## [DIRECTIONS]
Copy each line below as it stands, but skip any picture it contains.

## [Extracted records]
————

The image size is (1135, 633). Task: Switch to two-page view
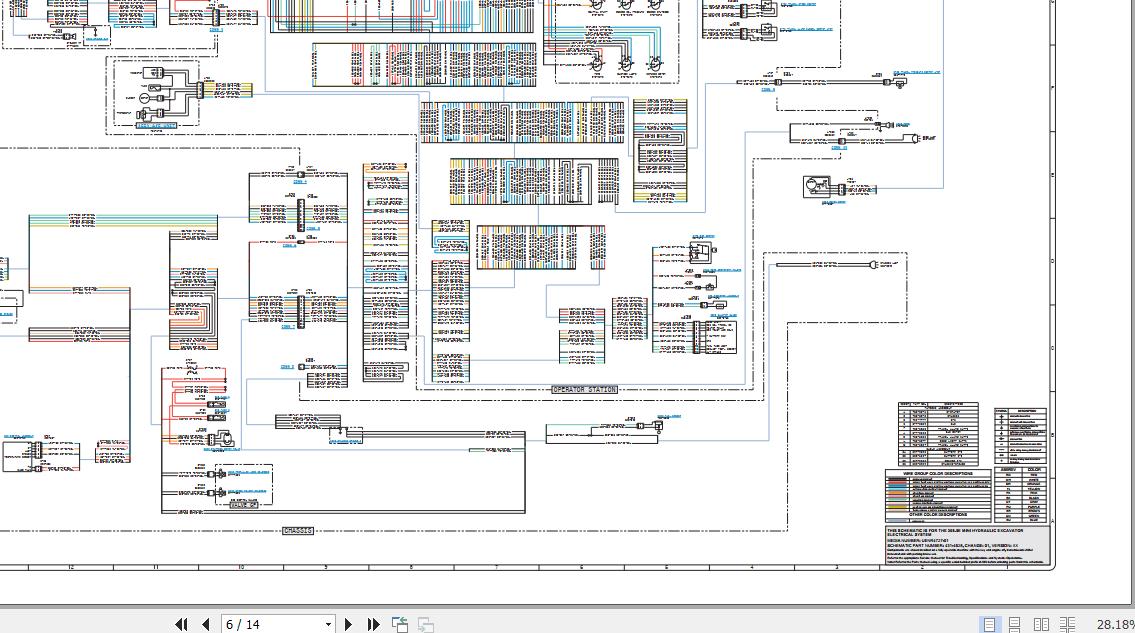click(1041, 624)
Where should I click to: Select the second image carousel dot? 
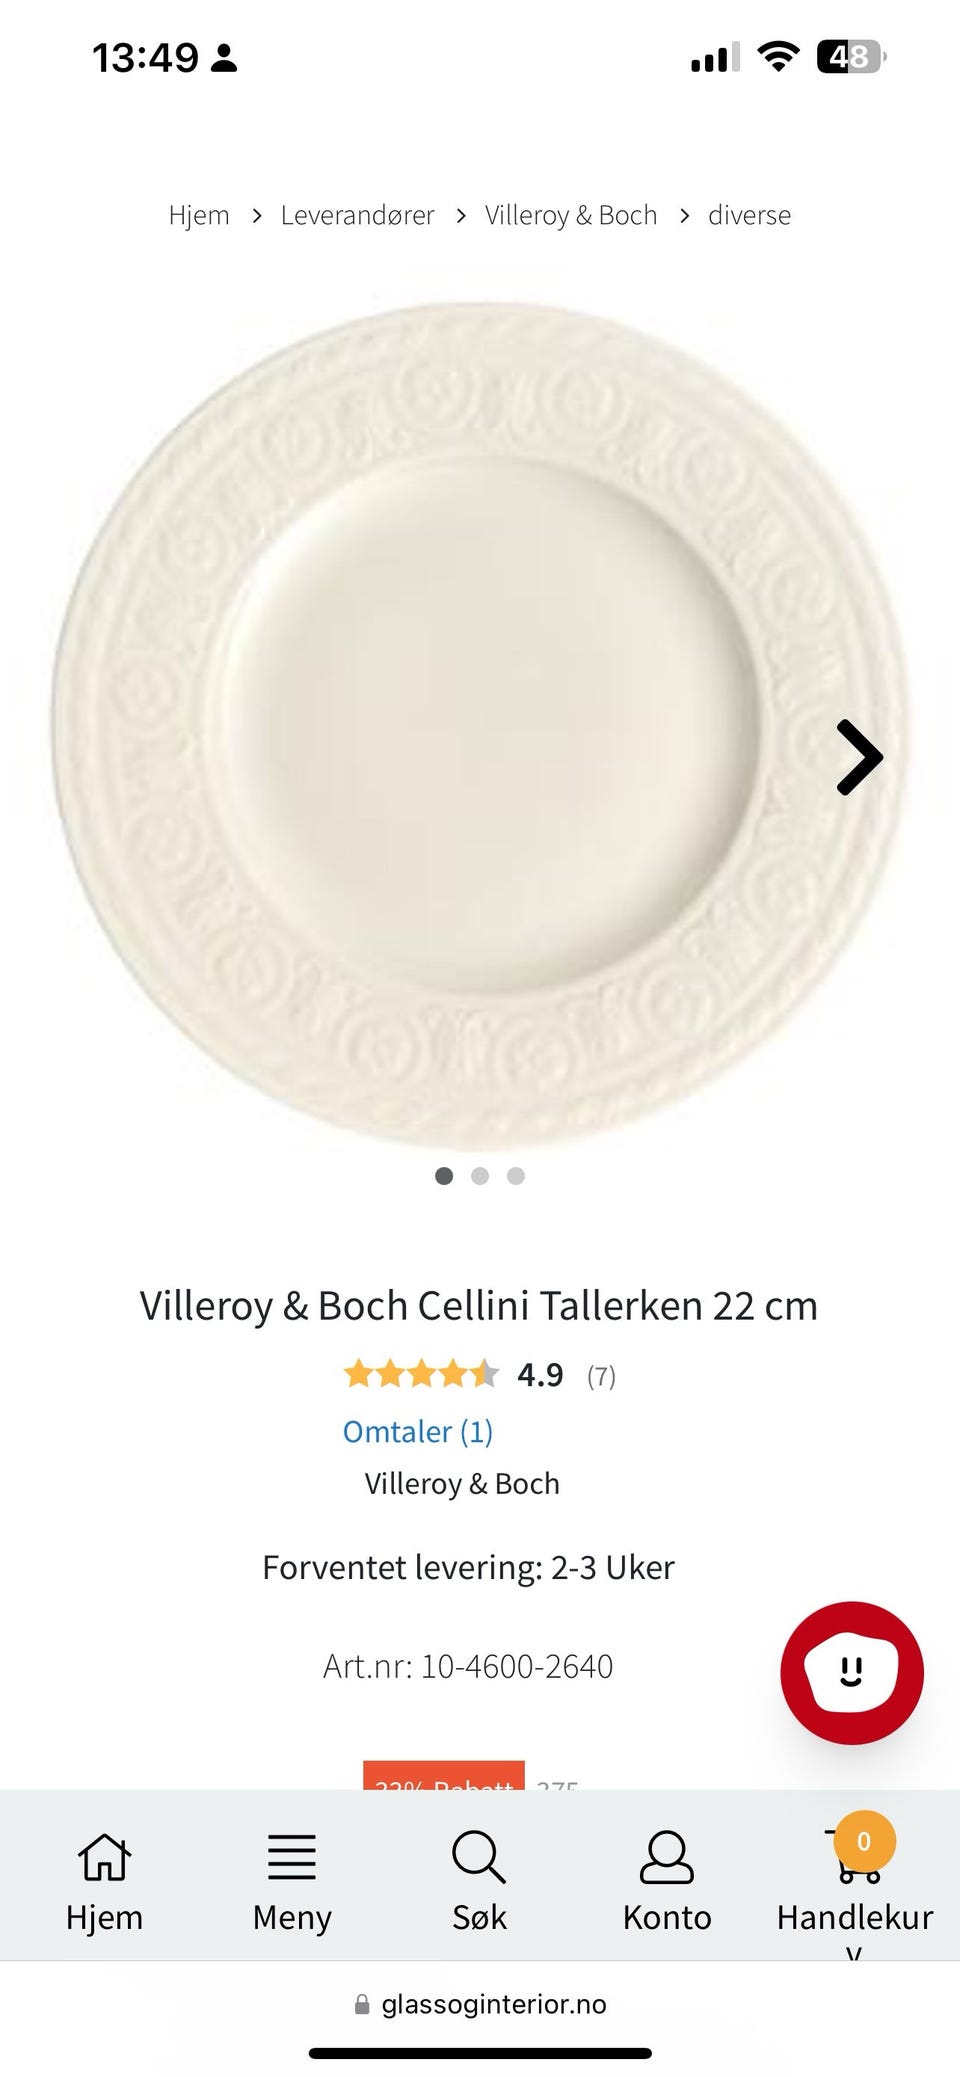pos(480,1176)
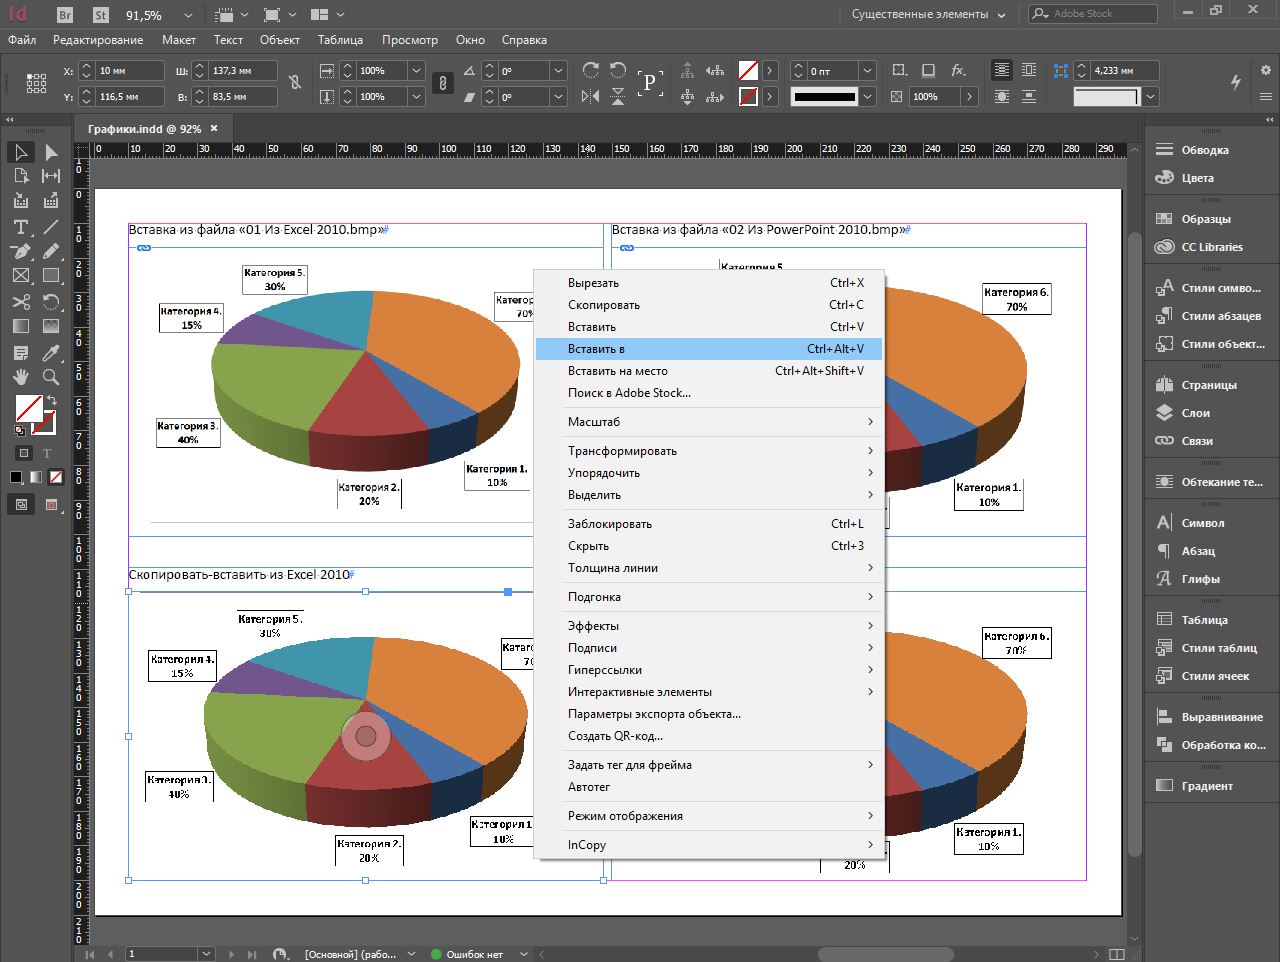The image size is (1280, 962).
Task: Open the Таблица menu in the menu bar
Action: coord(340,40)
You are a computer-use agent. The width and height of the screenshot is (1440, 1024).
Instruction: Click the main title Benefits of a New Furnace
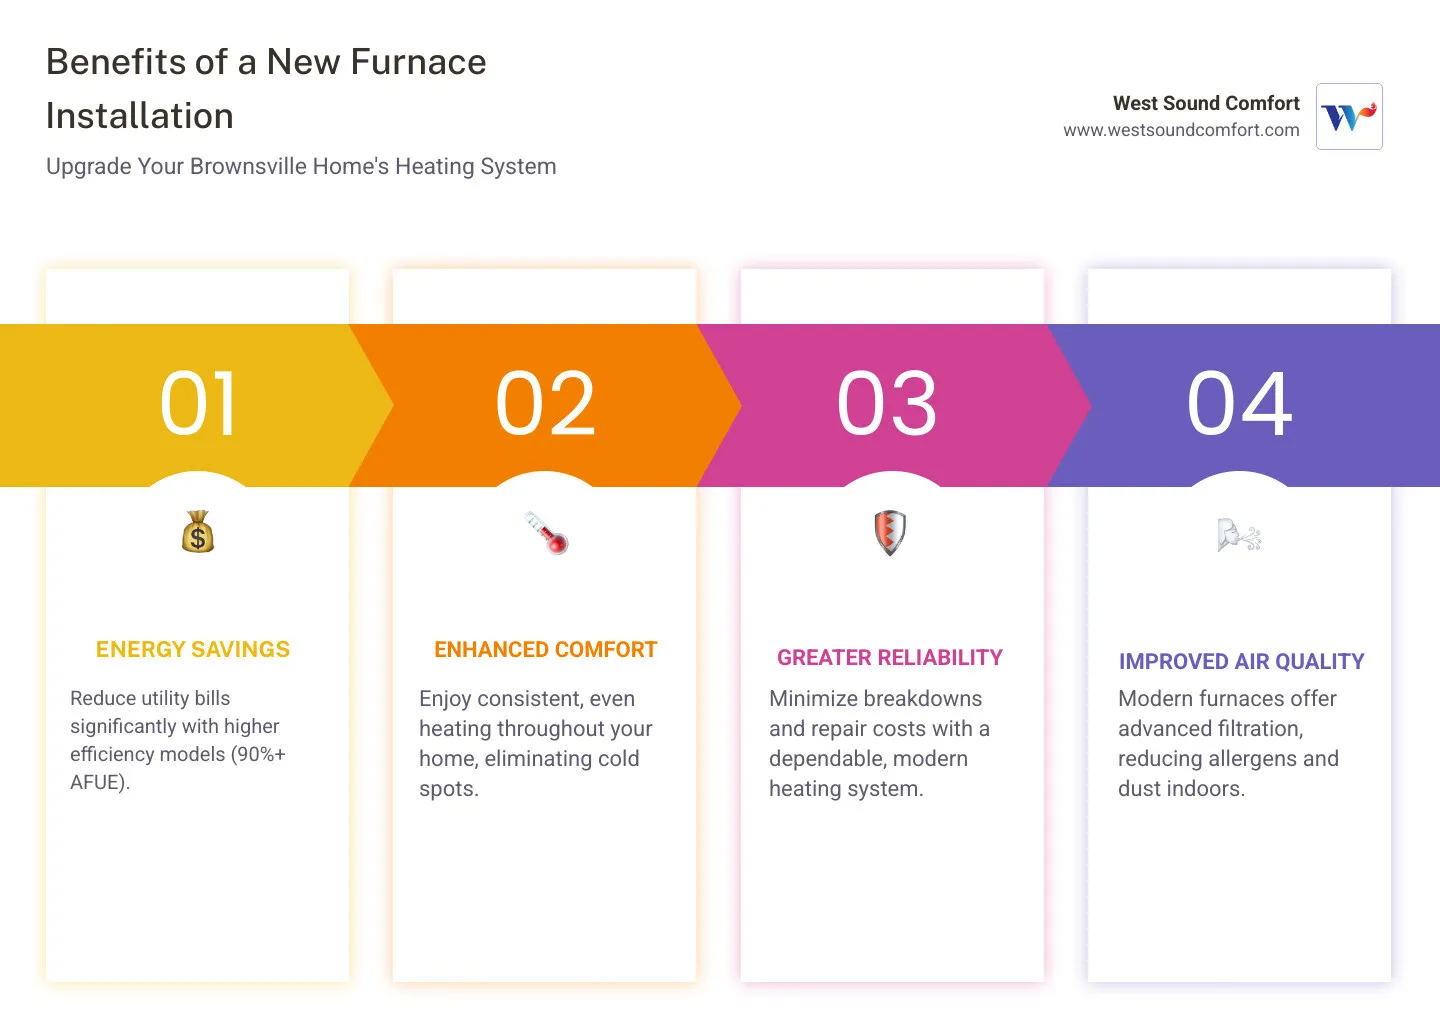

————

## [TASK RESPONSE]
The image size is (1135, 633). Task: Switch to two-page view
click(1041, 624)
Where should I click to: Select the second image carousel dot? 
pos(480,1176)
The image size is (1280, 962).
Task: Open the Таблица menu in the menu bar
Action: coord(340,40)
You are a computer-use agent. The width and height of the screenshot is (1440, 1024).
Instruction: Click the main title Benefits of a New Furnace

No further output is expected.